In fact, Vyborg metalists and others looking out across the river at the Winter Palace in February 1917 regarded the monarchy's collapse as the culmination of many years' struggle, not just eight days' effort. From 1905 until the very eve of the revolution, Russia had been awash in strikes. Despite narrow limits for legal strike activity and a pervasive police presence in industrial plants, nearly 10 million factory workers went on strike between 1895, when statistics began to be compiled, and 1916, averaging one-quarter of the factory labor force each year. In the periods of peak strike activity before the war, 1905–1906 and 1912–1914, the average annual proportion of strikers approached three-quarters of the factory labor force.

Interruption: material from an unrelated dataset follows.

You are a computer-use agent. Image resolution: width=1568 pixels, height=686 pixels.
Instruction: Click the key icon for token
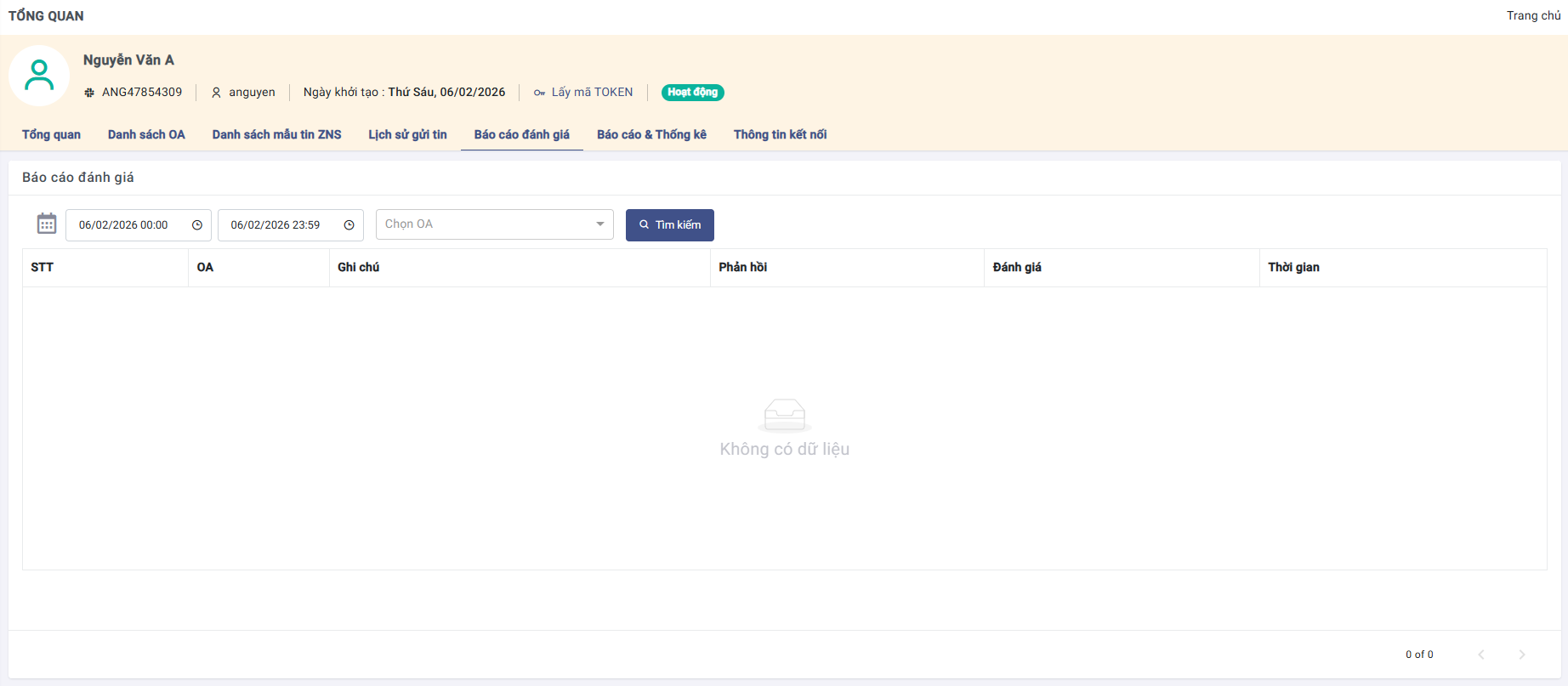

By contrast, only about one-third of the entire industrial work force, including workers in mines and metallurgical plants, went on strike in France in the entire period between 1890 and 1914, a time of militant revolutionary syndicalism. Although there were years when the number of industrial strikers in Great Britain and Germany exceeded 50 percent of the workforce before the war, no other European country matched Russia's overall level of strike activism.

Strikes were particularly intense on the eve of the war. In the first seven months of 1914 alone, more strikes occurred in Russia than in the entire period between 1908 and 1911, and more plants were shut down for political purposes than in 1912 and 1913 combined. If strikes had continued throughout 1914 at the same intensity and frequency, the year would have seen more workers take to the streets than during Russia's first great revolutionary upheaval in 1905, nine years before. As Leopold Haimson's study of the period shows in exhaustive and convincing detail, 1912 and 1913 were years of an enormous resurgence in Russian labor protests, symptomatic to many people of a new revolutionary storm.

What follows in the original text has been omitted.